=== Section Start ===

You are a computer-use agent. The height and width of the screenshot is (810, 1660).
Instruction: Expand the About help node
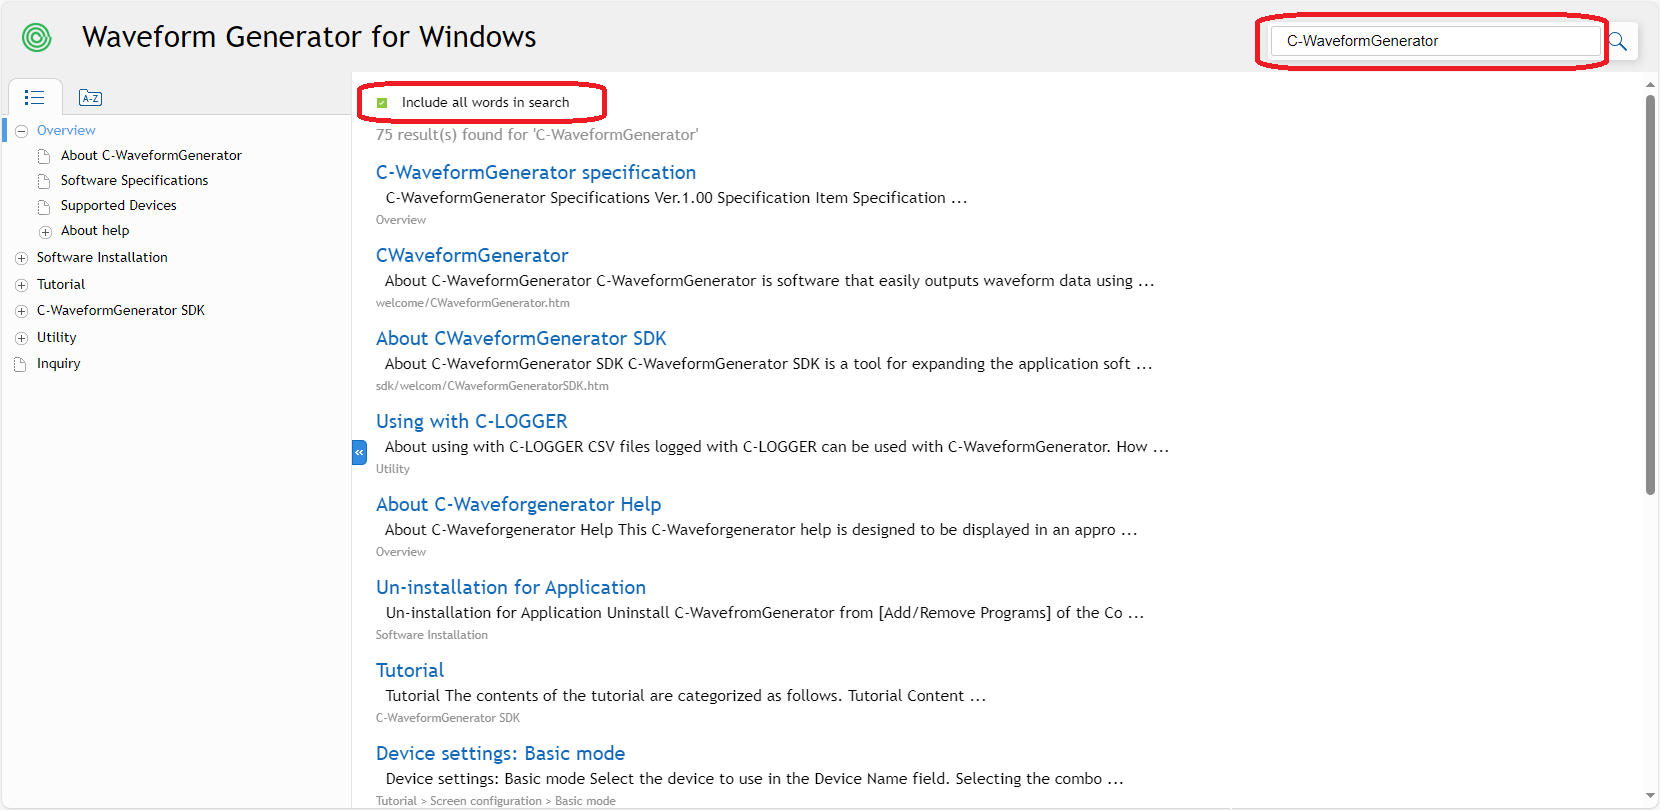click(x=45, y=232)
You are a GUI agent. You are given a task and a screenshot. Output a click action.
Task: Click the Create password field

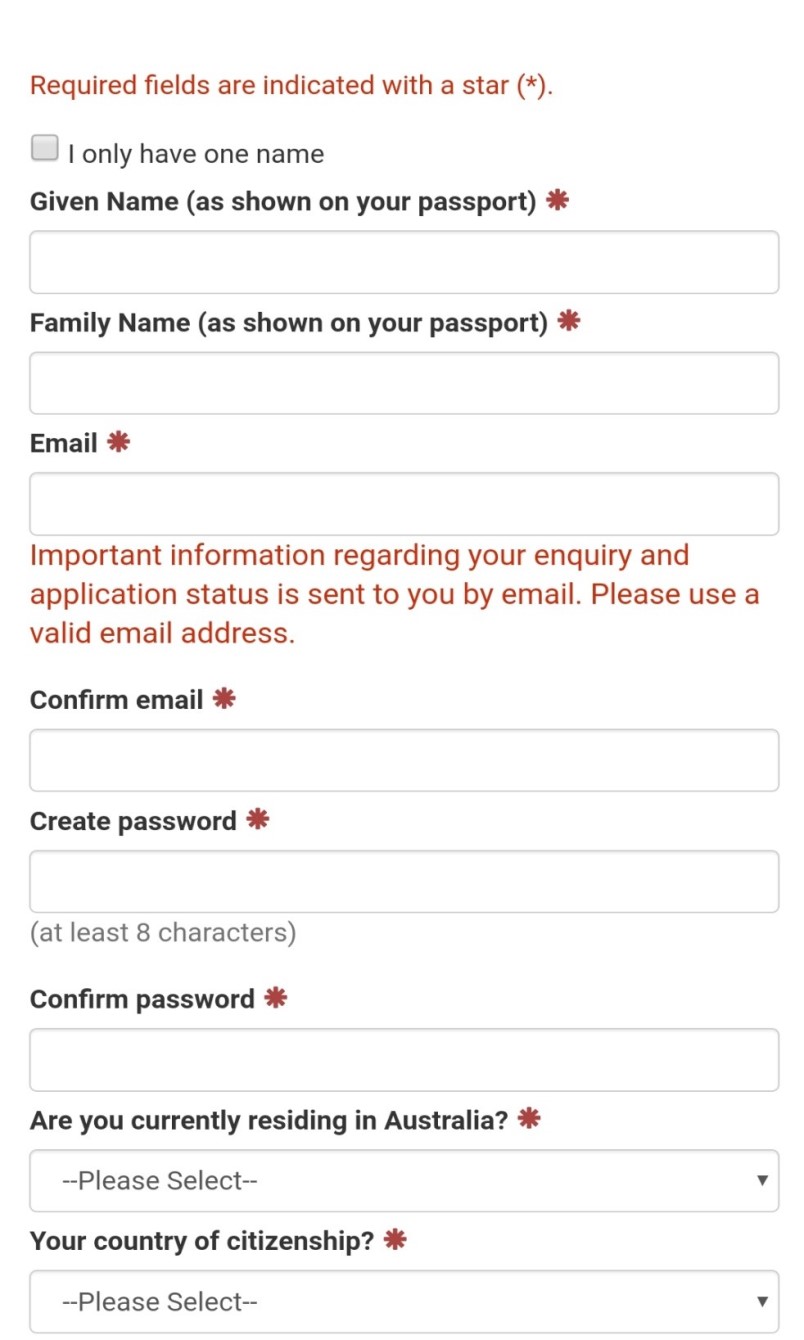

=== Section End ===

* **WHAT YOU WILL DO**:
Word for word, set down every record, keeping the images out.

* **FINAL ANSWER**:
You are a computer-use agent. The height and width of the screenshot is (810, 1660).
Instruction: Expand the About help node
click(x=45, y=232)
You are a GUI agent. You are given a task and a screenshot. Output a click action.
Task: Click the Create password field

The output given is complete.